Language changes. I know it's hard to believe. It's pointless to use old dictionaries to try to pin down the meaning of words because the meanings of words change with use and time.
The same goes for idioms.
When I was a kid and I kept asking for the same thing over and over again, my parents might say, "You sound like a broken record." I knew what they meant.
My Dad had a record collection consisting of old-time gospel acts, early sixties surf music, and folk. The covers of the gospel albums usually depicted white women with beehive hairdos standing primly in grassy fields. Sometimes there would be a dude wearing a suit and a crew cut sitting behind a piano (grassy fields can't be good for pianos). The surf albums (The Ventures, The Surfaris, Jan and Dean) usually had clean cut young men wearing short sleeve striped shirts, chinos and tennis shoes standing on a beach with surfboards and hot rods in the back ground. The folk albums (Kingston Trio, Peter Paul and Mary, and the New Christy Minstrels) depicted clean-cut young men and women clutching guitars and banjos.
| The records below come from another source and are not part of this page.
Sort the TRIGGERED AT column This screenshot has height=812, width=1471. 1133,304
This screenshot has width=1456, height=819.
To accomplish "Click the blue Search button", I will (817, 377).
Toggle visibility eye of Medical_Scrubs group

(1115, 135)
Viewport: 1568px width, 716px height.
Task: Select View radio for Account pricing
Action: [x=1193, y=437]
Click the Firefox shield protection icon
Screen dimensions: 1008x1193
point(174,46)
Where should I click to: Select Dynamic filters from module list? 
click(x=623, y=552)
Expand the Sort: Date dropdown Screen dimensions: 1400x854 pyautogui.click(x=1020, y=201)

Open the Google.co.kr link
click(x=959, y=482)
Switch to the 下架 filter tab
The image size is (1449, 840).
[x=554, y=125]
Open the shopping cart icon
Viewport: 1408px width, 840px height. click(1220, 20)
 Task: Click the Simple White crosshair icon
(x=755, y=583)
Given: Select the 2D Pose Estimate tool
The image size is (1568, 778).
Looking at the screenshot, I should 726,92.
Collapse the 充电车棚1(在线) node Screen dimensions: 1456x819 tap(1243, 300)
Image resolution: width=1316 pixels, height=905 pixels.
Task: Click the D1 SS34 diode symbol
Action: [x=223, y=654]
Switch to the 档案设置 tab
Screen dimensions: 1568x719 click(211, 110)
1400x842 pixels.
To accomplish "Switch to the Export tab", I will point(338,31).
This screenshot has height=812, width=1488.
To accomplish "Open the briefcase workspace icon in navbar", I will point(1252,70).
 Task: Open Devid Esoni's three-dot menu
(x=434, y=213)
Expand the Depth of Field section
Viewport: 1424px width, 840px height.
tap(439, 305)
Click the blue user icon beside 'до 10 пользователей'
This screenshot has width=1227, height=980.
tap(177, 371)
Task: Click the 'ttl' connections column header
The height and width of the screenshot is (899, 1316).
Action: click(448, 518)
Most of the folk albums had a train somewhere on the cover (folkies love trains).
No matter how hard these artists boozed or smoked reefer, they were all clean-cut. It was quite a contrast with those bands that came just a few years later.
Anyway, we would play these mono records on our phonograph. Being kids we weren't too gentle with the vinyl discs either. Most of them ended up with at least one scratch.
And we all know what happens when the needle hit the scratch.
My kids have no idea what a record is. I doubt they've ever seen one. Even CDs are rare. As far as my kids know, music comes from the radio or Daddy's phone. "You sound like a broken record" is meaningless.
So what do I tell them when they say the same thing over and over.
2 comments:
This is a tough one. "Your MP3 player is broken." doesn't quite make it
You remember the covers better than I do. Good thing I didn't have JOhn and Yoko in the buff.